G. Canguilhem : Je n'admets pas que la norme de vérité convienne à la philosophie. C'est un autre type de valeur qui lui convient.

P. Ricoeur : Oui, mais n'est-ce pas parce que vous avez commencé par penser le problème de la vérité en termes de norme et de critère ? Je me demande, moi, si la question de la vérité n'est pas la dernière question qu'on puisse se poser, et non la question préalable. Ce n'est pas à partir d'un modèle épistémologique qu'on peut poser le problème de la vérité, mais à partir d'une autre question. Il me semble que la question fondamentale de la philosophie, c'est ce qui est. Alors, si la première question, c'est : «Qu'est-ce qui est ?», question d'Aristote, la théorie de la connaissance est seconde par rapport à la théorie de l'être, et la science elle-même est seconde par rapport à la connaissance. Si bien que ce que vous, vous appelez «valeur», est-ce que nous ne devons pas l'appeler «vérité», si nous définissons la vérité : le recouvrement le plus entier qui soit possible du discours et de ce qui est ?

Si vous accordez qu'il y a un problème de valeur pour la philosophie, le champ dans lequel vous intégrez la valeur scientifique et les autres valeurs, c'est un champ justement où vient se manifester ce que j'appelais tout à l'heure «vérité», à savoir le recouvrement de l'être par son discours.

Alors, vous n'avez jamais qu'une forme, je ne dirai pas déchue, car c'est une forme privilégiée, mais une forme dérivée de la vérité scientifique.

G. Canguilhem : Je pourrais répondre à votre question, d'une certaine manière, en la refusant, c'est-à-dire que je pourrais refuser votre définition de la vérité comme le recouvrement du discours et de ce qui est. Précisément, pour la science, ce qui est, c'est ce qu'elle définit progressivement comme étant le vrai, indépendamment de tout rapport à un être supposé comme terme de référence.

C'est dans la mesure où certaines philosophies ont conservé une sorte de définition réaliste de la vérité, par cette confrontation du discours et de l'Être, que l'on peut admettre que, partant de ce qu'aujourd'hui, dans la science, on entend par vérité, on peut en tirer pour la philosophie cette conclusion qu'elle peut, tout en restant fidèle à son projet fondamental, définir ou tout au moins entrevoir sa propre valeur, sa propre authenticité, sans revendiquer pour elle-même ce concept de vérité dont il est bien entendu qu'elle a à s'occuper dans la mesure où elle est le lieu où la vérité de la science se confronte avec d'autres valeurs telles que les valeurs esthétiques ou les valeurs éthiques.

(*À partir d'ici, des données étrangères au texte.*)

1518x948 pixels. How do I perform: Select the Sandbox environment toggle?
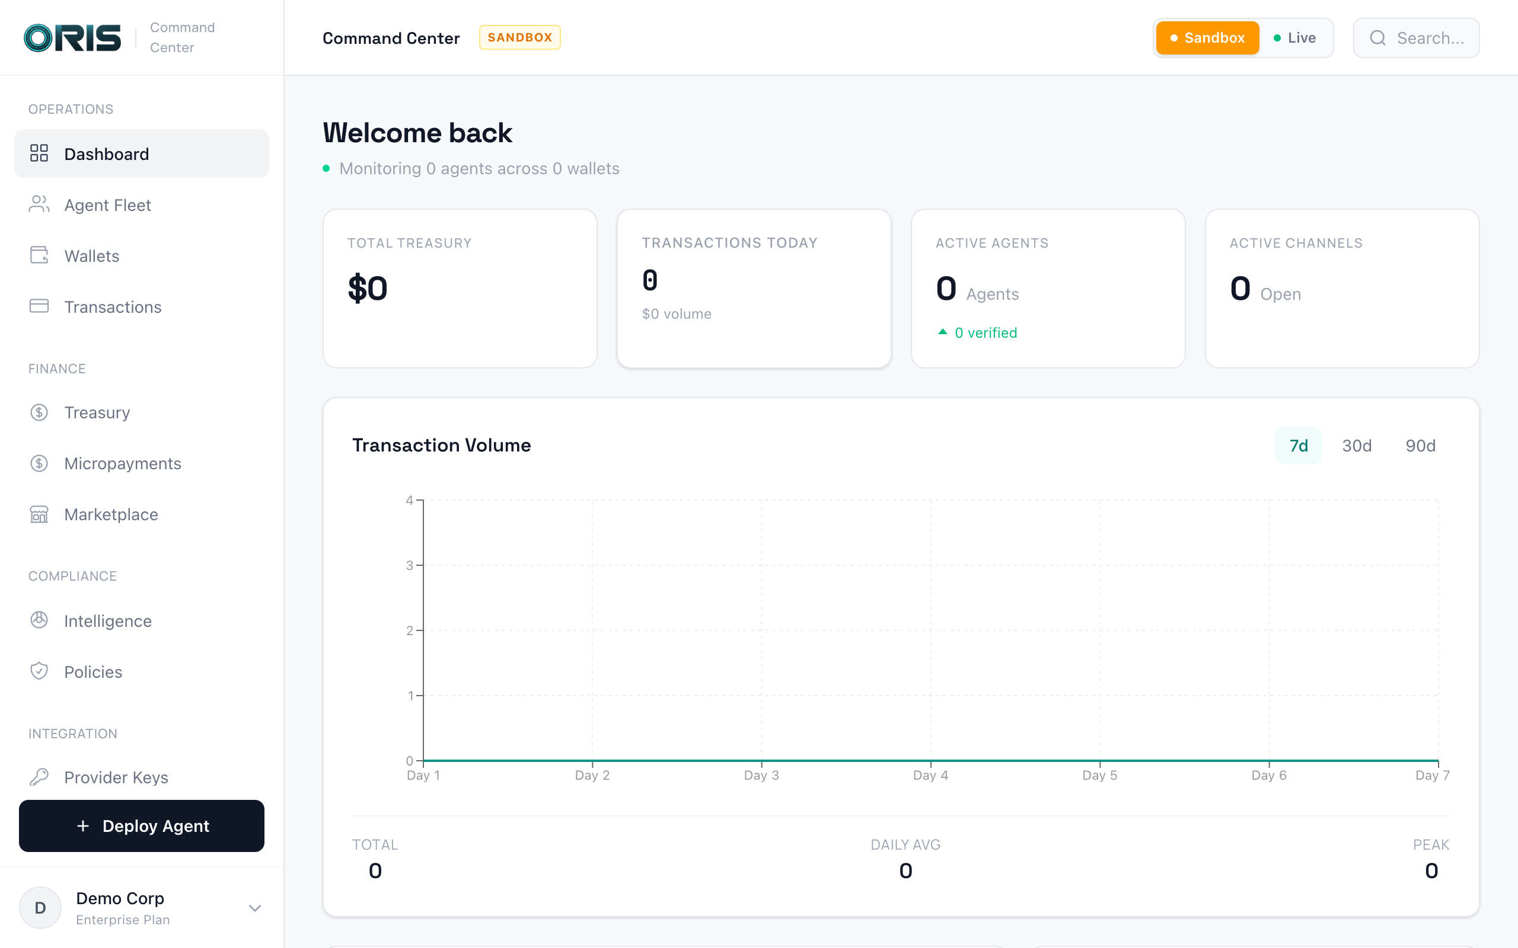[1207, 38]
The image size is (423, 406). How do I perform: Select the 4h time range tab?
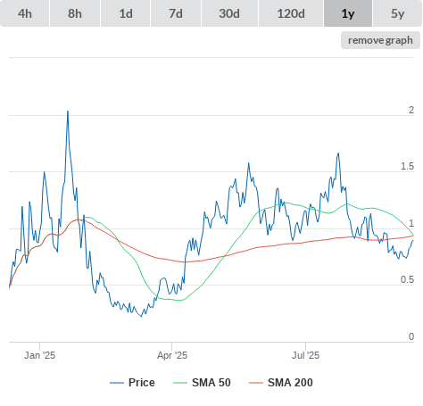click(25, 13)
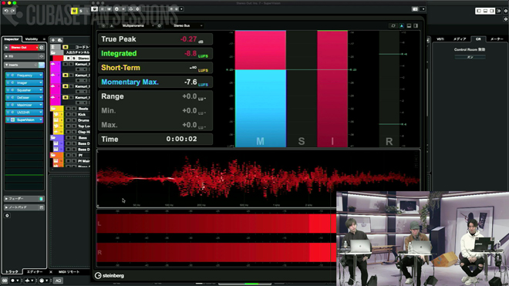
Task: Click the Control Room オン button
Action: (x=470, y=57)

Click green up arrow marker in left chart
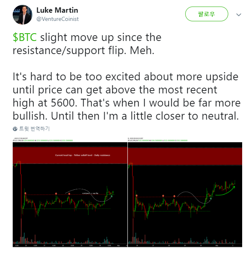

J. Hyppolite : Canguilhem a dit qu'il n'y avait plus, pour la science, d'objet total, ni nature, ni cosmos, ni univers, et que, à l'heure actuelle, il n'y avait plus de science mais des sciences, c'est-à-dire des aspects extrêmement spécialisés et qui établissent techniquement leur vérité. Mais cette totalité, évacuée par les sciences, c'est en elle que nous sommes, que nous existons, que nous sommes pris.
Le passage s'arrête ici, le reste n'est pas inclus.